= James Lamb (orientalist) =

English orientalist

James Lamb (or Lambe; 1599 – 18 October 1664), was an English clergyman and orientalist.

Lamb was baptised on 2 February 1598/9 in the parish of All Saints' Church, Oxford, the son of Richard Lamb. He was educated at Magdalen College School, and entered Brasenose College, Oxford in 1613, graduating B.A. 1615, M.A. 1619 (incorporated M.A. at Cambridge 1628), D.D. (from St Mary Hall, Oxford) 1660.

He was chaplain to Thomas Wriothesley, 4th Earl of Southampton. In the church, he held the following livings:
- Rector of Botley, Hampshire, 1639–60
- Canon of Westminster Abbey, 1660–64
- Rector of Kings Worthy, Hampshire, 1661
- Rector of St Andrew's, Holborn, London, 1662–64

He died on 18 October 1664, and was buried on 20 October in Westminster Abbey.

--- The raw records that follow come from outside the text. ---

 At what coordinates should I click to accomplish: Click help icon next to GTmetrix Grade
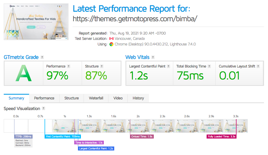point(42,57)
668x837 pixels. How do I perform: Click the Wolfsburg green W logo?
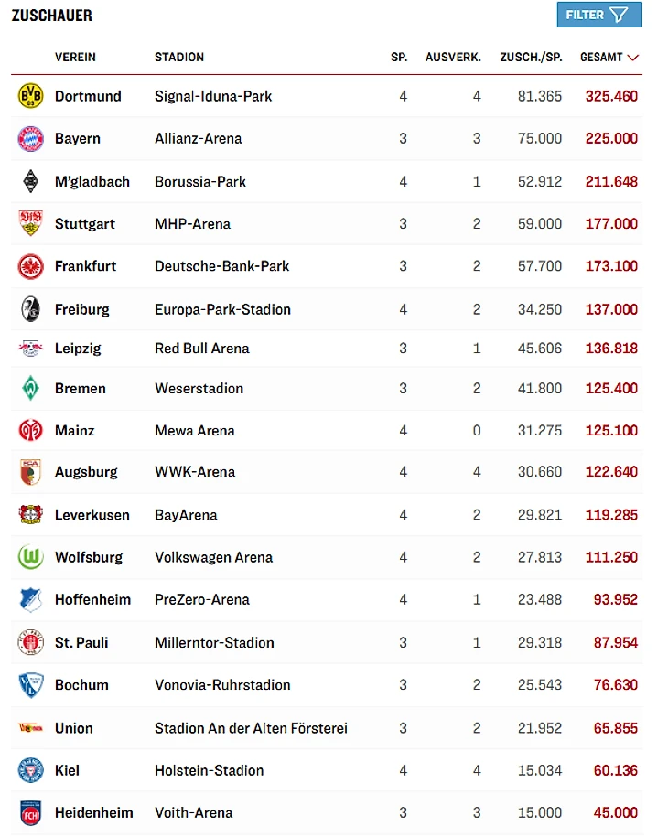click(x=30, y=557)
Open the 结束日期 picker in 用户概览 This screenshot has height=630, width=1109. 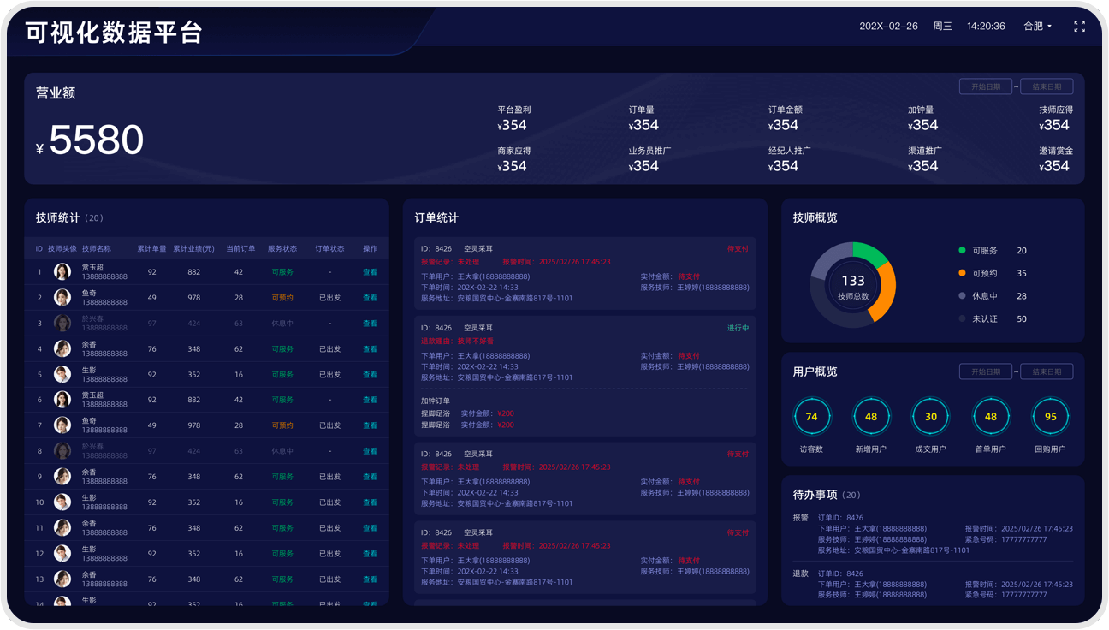1047,371
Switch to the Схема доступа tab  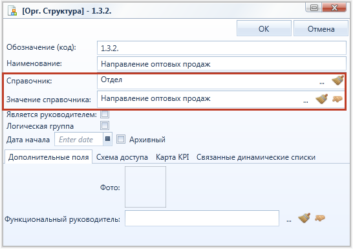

He bequeathed many of his books to the library of Westminster Abbey; the Bodleian Library holds manuscripts by him, including a three-volume grammar of Arabic.

==Family==
Lamb was married to Elizabeth Beeston (daughter of Arthur Bromfield and widow of William Beeston ). They had no children, but he was step-father to Sir William Beeston, lieutenant-governor of Jamaica, and Henry Beeston, Headmaster of Winchester College and Warden of New College, Oxford.